*GIVEN RECORDS*
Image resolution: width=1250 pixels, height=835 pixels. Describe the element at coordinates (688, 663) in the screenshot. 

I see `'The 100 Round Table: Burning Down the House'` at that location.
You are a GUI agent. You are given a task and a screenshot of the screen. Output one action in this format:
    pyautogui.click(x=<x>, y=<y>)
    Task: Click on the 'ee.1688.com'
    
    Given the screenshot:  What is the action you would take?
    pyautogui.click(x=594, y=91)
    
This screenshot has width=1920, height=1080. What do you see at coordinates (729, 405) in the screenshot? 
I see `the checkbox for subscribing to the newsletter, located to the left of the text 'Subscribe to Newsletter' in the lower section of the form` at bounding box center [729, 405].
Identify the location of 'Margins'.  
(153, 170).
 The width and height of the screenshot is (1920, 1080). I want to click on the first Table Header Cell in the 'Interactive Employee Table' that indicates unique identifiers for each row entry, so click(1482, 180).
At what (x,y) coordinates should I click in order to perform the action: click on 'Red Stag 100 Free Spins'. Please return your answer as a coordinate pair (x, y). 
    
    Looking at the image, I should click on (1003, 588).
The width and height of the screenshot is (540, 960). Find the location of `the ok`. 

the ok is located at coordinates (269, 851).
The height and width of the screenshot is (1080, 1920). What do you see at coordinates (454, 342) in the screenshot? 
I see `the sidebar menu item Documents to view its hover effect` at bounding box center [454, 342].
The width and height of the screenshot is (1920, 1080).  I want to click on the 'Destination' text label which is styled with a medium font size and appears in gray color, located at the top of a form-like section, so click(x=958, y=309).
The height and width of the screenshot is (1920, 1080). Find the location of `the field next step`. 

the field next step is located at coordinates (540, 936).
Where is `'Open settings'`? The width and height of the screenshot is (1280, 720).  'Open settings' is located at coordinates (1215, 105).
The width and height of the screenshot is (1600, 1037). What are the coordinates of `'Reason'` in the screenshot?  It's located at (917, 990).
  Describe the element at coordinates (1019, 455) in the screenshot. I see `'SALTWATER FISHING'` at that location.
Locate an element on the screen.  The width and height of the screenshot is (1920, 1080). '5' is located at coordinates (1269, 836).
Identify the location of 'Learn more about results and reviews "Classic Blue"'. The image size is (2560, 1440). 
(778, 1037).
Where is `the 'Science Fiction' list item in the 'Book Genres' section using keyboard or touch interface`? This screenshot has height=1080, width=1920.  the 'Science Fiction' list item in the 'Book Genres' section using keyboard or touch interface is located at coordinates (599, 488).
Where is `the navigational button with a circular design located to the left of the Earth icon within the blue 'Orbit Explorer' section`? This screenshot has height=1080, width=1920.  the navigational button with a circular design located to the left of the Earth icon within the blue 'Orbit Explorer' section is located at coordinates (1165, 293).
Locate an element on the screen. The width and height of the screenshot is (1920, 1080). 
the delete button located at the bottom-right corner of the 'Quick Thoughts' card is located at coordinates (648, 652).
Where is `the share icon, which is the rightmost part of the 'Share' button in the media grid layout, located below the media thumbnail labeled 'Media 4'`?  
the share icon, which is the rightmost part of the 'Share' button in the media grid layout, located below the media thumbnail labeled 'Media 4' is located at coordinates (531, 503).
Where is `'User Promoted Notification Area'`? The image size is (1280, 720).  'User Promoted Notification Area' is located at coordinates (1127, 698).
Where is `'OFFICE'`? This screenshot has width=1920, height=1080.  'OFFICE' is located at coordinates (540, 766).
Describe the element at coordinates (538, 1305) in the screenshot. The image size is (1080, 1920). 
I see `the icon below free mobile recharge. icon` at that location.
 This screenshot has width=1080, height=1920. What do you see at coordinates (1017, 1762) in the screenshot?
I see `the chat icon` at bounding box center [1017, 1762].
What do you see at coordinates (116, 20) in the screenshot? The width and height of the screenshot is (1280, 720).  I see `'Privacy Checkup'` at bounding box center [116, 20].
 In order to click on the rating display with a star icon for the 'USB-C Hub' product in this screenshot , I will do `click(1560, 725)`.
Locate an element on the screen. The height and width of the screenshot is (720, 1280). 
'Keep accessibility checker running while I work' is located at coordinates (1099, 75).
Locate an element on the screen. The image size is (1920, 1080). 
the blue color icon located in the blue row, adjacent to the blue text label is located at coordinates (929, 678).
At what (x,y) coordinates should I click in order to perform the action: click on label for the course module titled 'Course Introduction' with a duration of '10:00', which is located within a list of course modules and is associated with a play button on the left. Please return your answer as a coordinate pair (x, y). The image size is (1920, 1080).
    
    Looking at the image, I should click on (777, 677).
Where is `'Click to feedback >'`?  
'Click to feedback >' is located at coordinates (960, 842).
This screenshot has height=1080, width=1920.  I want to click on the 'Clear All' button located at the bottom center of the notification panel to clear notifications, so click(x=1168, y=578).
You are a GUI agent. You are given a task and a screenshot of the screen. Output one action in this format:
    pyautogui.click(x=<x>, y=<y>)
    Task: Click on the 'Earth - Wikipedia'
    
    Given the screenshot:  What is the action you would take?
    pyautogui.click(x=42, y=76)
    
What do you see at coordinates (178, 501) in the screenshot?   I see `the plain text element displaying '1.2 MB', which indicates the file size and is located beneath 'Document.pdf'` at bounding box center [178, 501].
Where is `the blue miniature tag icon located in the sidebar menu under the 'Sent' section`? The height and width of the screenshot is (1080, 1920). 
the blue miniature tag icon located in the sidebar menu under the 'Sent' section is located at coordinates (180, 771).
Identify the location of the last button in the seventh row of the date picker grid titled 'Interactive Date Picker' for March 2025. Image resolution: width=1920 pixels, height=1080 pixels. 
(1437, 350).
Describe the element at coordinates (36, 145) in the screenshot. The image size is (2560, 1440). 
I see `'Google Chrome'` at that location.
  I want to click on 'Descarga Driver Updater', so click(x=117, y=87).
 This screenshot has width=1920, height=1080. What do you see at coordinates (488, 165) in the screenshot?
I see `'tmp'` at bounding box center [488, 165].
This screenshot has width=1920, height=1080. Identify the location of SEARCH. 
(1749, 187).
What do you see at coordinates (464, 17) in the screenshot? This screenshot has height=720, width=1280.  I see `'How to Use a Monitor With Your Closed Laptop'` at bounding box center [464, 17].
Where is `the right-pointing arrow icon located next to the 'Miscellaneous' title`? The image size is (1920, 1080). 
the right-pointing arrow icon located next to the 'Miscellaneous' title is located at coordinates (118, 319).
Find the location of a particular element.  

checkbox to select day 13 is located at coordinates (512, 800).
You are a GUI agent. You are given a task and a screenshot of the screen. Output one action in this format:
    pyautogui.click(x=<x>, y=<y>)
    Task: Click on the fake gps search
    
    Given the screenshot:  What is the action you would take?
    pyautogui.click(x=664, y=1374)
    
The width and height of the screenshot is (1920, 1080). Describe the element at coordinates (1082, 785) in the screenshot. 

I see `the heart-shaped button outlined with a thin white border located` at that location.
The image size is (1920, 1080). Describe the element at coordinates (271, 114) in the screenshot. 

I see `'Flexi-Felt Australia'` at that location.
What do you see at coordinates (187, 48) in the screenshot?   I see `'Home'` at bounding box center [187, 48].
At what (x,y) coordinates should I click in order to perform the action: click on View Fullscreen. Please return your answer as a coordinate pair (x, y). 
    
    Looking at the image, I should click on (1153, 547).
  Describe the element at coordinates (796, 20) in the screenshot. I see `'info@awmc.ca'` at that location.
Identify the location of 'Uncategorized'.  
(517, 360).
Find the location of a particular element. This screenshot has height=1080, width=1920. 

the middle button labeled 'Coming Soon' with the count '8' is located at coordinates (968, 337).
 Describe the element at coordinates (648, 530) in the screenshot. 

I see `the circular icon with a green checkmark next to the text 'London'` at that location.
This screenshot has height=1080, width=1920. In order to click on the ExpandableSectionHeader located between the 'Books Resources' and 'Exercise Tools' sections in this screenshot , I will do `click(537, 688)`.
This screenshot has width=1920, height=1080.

*EXERCISE*
Can you give the items from the start through the line containing "Round Table: Burning", inclusive, with "Describe" swapped for "Identify" and nothing else changed?

*ANSWER TO THE EXERCISE*
Image resolution: width=1250 pixels, height=835 pixels. Identify the element at coordinates (688, 663) in the screenshot. 

I see `'The 100 Round Table: Burning Down the House'` at that location.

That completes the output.